Granderson and Youkilis are now back on the DL. Teixeira reinjured his wrist Saturday and has been ruled out for the next couple days, and maybe more. Overbay stopped hitting, as did Hafner, and Wells is hitting an unimaginably terrible .134/.141/.165 over the past month. The Yankees did snap a five-game losing streak Sunday, though just barely, turning a 6-0 ninth-inning lead into a 6-5 nail-biter. The low point came Thursday, when 5-6-7 hitters Hafner, Youkilis, and Wells combined to go 0-for-23 with nine strikeouts in an 18-inning loss to Oakland.
The Yankees are averaging just 3.9 runs per game, worse than any other AL team except the lowly Astros, Mariners, and White Sox. The last Yankees team to score fewer runs per game was the 1990 edition, a squad that averaged just 3.7 runs per contest. Much of that is related to the broader changes in the game over the past couple decades, with baseball seeing a surge in offense starting in the early-to-mid '90s that lasted about a decade and a half, leading to a significant downturn in the past few years. But even that is somewhat offset by the Yankees' move to the more hitter-friendly, new Yankee Stadium in 2009. Bottom line, this is a lineup stuffed with lousy hitters.

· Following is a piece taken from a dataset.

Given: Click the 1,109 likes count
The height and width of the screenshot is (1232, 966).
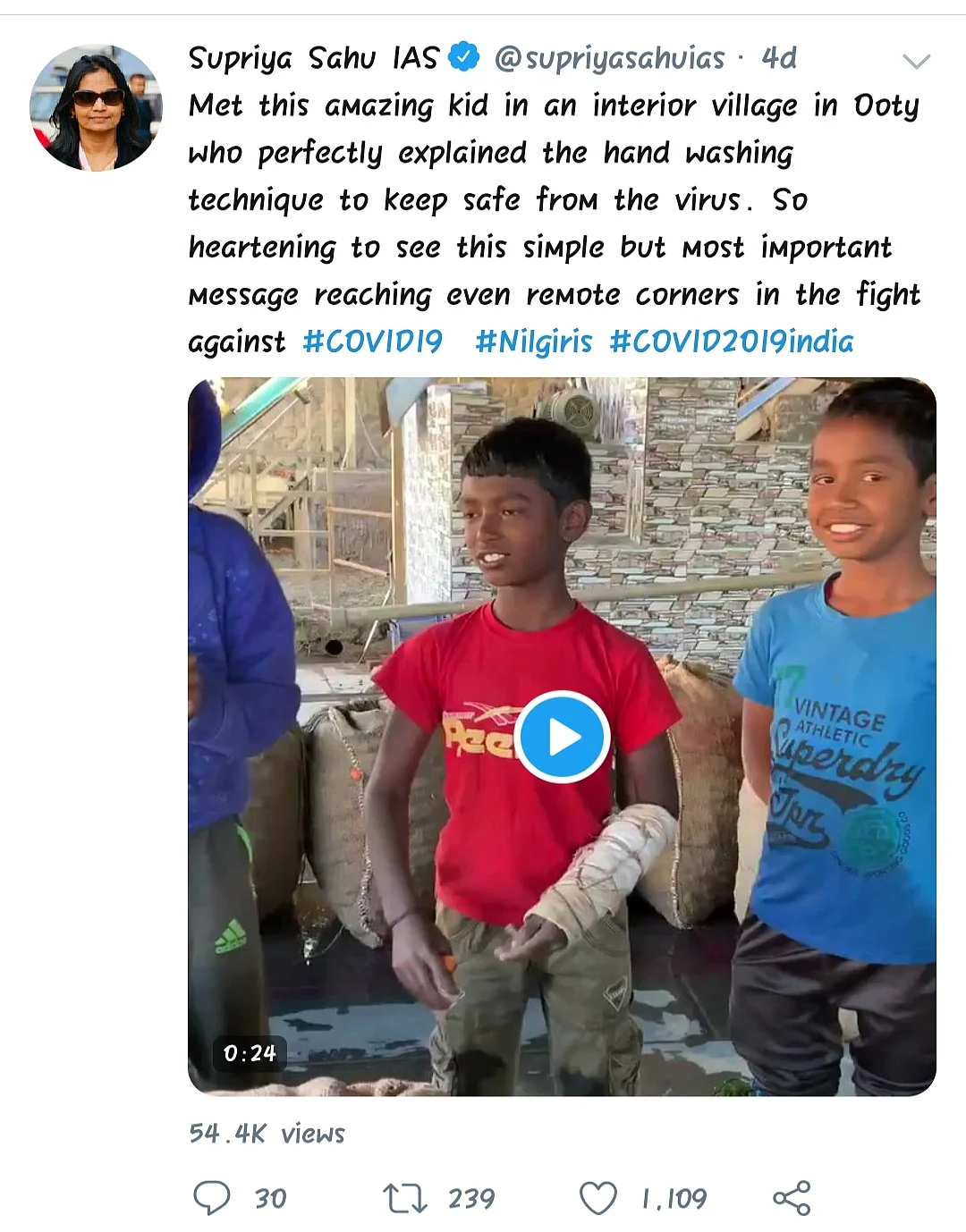Looking at the screenshot, I should [674, 1198].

Fixing these kinds of mounting problems could pose a major challenge in the short term, given how many holes the lineup now has, how far the offense has sunk, and how few obvious in-house solutions exist. The latest report on Granderson has him potentially not returning until after the All-Star break as he rehabs a broken finger. Youkilis has had back problems for years and they are clearly getting worse. Even if he is healthy there's no way we should expect Youkilis to hit anywhere near as well as he did in his prime. Derek Jeter has resumed baseball activities but likely won't be back until the second half, since he'll need a while to get back up to game shape. Francisco Cervelli? Eduardo Nunez? Alex Rodriguez? They're all nowhere near returning and they might not be worth much even when they do. Cervelli and Rodriguez being named in the Biogenesis mess could complicate matters down the road, too. Per FanGraphs, the only Yankees position players on pace to post above-average seasons are Brett Gardner and Robinson Cano. And neither Wil Myers nor Oscar Taveras is walking through that door anytime soon.

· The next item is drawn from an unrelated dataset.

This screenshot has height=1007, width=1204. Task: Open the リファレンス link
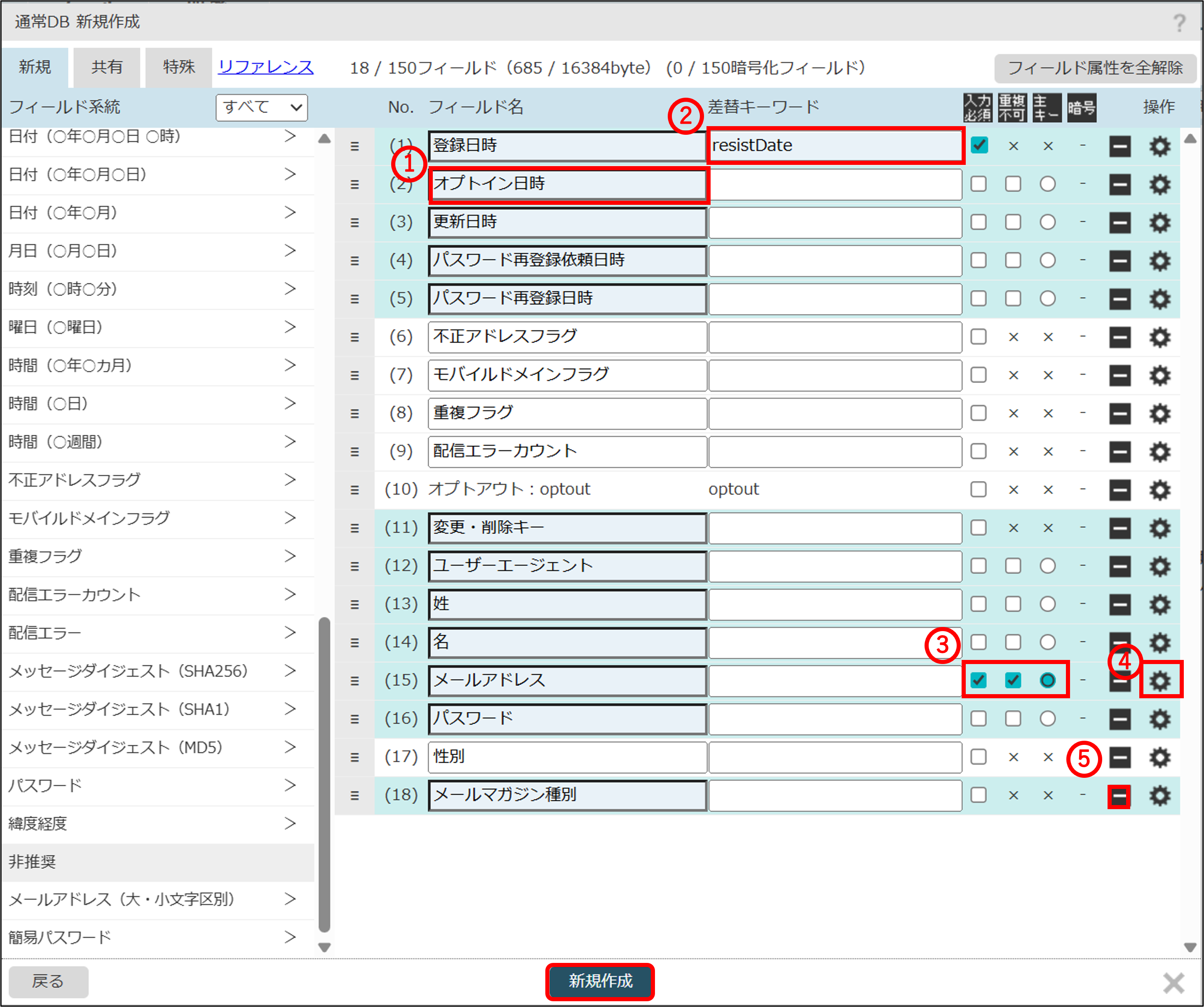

What the Yankees do have is an impressive collection of young pitching, both on the major league roster and on the farm. Much of that talent is now toiling in the parent club's bullpen, which ranks fourth in baseball for Wins Above Replacement. As in any other season, many teams desperately need pitching, both now and for the future. And in an odd way, the sheer misery of the Yankees' offense works in the team's favor, since it's much easier to upgrade replacement-level talent like Wells, Overbay, or David Adams than it is to do so with actually competent talent. The gap between someone like Alex Rios and the Yankees' current offerings wouldn't be that much smaller than the difference between a just-below-elite All-Star and a league-average player.
The good news is that it could be a lot worse. With few truly elite teams in the American League this year, pitching, one or two stars, and a couple of trades could be enough to get the Yankees back to the playoffs for the 18th time in 19 years."